Context. Radiative feedback of young (proto)stars and gas dynamics including gravitational collapse and outflows are important in high-mass star-forming regions (HMSFRs), for the reason that they may leave footprints on the gas density and temperature distributions, the velocity profile, and the chemical abundances.

Aims. We unambiguously diagnose the detailed physical mechanisms and the evolutionary status of HMSFRs.

Methods. We performed 0.4′′ (~1000 AU) resolution observations at 1.37 mm towards two HMSFRs, NGC 7538 S and IRS1, using the Plateau de Bure Interferometre (PdBI). The observations covered abundant molecular lines, including tracers of gas column density, hot molecular cores, shocks, and complex organic molecules. We present a joint analysis of the 1.37 mm continuum emission and the line intensity of 15 molecular species (including 22 isotopologues). Assuming local thermal equilibrium (LTE), we derived molecular column densities and molecular abundances for each internal gas substructure that is spatially resolved. These derived quantities are compared with a suite of 1D gas-grain models.

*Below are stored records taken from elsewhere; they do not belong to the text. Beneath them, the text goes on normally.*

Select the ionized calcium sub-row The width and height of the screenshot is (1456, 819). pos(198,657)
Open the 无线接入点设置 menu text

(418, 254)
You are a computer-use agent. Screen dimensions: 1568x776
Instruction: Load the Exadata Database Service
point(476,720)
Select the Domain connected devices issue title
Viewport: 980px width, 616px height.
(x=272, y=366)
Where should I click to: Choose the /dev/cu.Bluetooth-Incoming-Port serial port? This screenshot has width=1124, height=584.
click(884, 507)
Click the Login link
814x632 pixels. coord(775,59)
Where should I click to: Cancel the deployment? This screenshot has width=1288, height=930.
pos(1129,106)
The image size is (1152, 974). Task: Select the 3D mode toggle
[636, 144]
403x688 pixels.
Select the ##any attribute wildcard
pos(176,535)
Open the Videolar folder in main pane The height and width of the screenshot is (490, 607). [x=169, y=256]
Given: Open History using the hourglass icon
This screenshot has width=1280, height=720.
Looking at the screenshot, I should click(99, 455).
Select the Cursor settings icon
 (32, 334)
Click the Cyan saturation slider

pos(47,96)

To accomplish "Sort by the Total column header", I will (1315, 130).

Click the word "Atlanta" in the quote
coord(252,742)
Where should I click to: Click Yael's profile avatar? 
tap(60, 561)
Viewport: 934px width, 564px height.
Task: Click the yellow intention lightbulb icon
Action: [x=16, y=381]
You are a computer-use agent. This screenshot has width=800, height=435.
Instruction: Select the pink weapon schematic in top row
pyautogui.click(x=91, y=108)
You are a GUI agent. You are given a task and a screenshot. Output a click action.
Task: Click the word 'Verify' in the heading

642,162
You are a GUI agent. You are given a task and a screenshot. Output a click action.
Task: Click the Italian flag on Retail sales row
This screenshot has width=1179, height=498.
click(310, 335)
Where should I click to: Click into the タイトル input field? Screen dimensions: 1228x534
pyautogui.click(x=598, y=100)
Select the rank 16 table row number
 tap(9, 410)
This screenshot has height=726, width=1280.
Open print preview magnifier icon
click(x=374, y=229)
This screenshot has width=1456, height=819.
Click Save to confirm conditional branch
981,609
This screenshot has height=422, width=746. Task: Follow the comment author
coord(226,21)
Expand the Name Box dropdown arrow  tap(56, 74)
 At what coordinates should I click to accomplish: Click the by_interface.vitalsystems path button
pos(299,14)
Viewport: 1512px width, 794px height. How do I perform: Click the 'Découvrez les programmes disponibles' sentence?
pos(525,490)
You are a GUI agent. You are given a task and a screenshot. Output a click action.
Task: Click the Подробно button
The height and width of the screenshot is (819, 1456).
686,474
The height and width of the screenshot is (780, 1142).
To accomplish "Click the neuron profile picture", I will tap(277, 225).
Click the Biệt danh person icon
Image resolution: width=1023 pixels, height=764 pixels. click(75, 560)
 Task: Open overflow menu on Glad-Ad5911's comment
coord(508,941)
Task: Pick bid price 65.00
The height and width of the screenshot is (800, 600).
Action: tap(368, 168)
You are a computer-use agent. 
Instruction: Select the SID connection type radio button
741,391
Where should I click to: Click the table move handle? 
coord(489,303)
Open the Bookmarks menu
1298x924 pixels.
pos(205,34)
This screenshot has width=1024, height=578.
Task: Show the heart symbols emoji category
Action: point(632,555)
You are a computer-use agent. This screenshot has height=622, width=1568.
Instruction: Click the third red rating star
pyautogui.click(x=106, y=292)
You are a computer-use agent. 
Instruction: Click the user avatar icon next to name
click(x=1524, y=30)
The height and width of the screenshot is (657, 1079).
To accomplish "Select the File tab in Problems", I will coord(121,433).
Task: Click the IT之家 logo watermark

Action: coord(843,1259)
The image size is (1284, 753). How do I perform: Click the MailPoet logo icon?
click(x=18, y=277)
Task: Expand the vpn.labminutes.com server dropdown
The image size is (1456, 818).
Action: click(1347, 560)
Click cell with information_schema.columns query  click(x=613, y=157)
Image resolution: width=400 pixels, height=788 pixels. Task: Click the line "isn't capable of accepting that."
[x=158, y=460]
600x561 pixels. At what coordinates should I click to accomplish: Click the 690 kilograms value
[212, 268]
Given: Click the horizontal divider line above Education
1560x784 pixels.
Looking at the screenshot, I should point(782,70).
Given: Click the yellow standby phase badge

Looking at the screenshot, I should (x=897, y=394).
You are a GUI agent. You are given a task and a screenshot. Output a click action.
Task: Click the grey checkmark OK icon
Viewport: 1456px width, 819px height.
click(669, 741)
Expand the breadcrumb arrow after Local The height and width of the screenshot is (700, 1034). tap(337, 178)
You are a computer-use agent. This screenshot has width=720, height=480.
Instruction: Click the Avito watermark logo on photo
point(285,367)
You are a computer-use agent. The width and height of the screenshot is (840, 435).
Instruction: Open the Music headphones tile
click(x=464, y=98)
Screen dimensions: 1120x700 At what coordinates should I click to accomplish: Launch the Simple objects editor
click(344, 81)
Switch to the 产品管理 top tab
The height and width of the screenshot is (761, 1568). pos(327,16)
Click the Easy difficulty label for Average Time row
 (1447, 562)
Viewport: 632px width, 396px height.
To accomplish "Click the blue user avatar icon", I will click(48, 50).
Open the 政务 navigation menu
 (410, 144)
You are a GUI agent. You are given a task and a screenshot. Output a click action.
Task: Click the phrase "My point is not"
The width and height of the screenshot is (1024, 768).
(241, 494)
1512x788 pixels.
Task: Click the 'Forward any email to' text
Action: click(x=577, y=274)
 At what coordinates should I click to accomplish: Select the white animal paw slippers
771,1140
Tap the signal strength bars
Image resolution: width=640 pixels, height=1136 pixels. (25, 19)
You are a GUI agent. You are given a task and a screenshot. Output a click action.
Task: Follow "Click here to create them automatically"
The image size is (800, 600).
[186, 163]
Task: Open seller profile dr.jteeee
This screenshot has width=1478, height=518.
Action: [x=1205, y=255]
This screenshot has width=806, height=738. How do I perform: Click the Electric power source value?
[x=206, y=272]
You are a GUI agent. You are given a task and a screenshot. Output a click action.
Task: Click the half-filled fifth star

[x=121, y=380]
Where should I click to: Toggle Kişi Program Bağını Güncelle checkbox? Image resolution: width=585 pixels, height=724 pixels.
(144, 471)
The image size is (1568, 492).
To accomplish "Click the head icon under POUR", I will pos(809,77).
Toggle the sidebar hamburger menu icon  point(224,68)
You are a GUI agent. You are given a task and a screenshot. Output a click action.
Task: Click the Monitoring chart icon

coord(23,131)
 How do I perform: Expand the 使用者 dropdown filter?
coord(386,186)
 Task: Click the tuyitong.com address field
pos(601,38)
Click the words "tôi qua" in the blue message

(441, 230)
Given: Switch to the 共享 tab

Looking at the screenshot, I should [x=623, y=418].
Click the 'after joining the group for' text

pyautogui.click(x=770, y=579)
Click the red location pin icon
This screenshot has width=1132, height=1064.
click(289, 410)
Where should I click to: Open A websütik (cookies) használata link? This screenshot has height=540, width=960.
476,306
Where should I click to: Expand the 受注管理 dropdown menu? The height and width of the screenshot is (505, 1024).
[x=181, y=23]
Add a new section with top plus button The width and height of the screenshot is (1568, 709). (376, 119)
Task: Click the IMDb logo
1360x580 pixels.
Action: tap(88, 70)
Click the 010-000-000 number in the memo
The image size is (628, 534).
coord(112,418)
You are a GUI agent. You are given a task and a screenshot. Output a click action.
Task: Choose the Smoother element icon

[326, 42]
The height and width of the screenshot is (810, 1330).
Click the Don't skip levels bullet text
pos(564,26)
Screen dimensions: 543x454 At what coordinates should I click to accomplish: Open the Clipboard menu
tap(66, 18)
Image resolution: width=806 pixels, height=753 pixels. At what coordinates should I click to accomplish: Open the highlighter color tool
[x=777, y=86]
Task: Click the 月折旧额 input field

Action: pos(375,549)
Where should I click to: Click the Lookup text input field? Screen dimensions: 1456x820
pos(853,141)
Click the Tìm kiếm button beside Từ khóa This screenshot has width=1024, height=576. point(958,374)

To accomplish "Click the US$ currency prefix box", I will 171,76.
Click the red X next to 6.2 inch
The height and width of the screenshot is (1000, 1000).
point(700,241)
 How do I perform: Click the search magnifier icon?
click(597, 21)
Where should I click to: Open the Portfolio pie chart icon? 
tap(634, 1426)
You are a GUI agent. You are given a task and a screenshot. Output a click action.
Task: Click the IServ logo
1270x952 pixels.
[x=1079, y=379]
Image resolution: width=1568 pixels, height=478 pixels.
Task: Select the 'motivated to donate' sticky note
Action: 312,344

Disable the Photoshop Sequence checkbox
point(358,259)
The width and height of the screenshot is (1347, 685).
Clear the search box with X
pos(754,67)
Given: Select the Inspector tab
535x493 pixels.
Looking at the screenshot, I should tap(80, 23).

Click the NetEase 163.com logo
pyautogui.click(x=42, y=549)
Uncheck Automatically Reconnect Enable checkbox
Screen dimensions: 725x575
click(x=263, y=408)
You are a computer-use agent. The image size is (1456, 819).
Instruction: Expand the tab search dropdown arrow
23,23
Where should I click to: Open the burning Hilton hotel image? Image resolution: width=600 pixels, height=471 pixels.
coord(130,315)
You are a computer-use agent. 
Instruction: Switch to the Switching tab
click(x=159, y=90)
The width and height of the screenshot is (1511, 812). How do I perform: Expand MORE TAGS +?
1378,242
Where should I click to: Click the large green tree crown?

Results. NGC 7538 S is resolved into at least three dense gas condensations. Despite the comparable continuum intensity of these condensations, their differing molecular line emission is suggestive of an overall chemical evolutionary trend from the northeast to the southwest. Line emission from MM1 is consistent with a chemically evolved hot molecular core (HMC), whereas MM3 remains a prestellar candidate that only exhibits emission of lower-excitation lines. The condensation MM2, located between MM1 and MM3, shows an intermediate chemical evolutionary status. Since these three condensations are embedded within the same parent gas core, their differing chemical properties are most likely due to the different warm-up histories, rather than the different dynamic timescales. Despite remaining spatially unresolved, in IRS1 we detect abundant complex organic molecules (e.g. NH₂CHO, CH₃OH, HCOOCH₃, CH₃OCH₃), indicating that IRS1 is the most chemically evolved HMC presented here. We observe a continuum that is dominated by absorption features with at least three strong emission lines, potentially from CH₃OH. The CH₃OH lines which are purely in emission have higher excitation than the ones being purely in absorption. Potential reasons for this difference are discussed.

Conclusions. This is the first comprehensive comparison of observations of the two high-mass cores NGC 7538 S and IRS1 and a chemical model. We have found that different chemical evolutionary stages can coexist in the same natal gas core. Our achievement illustrates the strength of chemical analysis for understanding HMSFRs.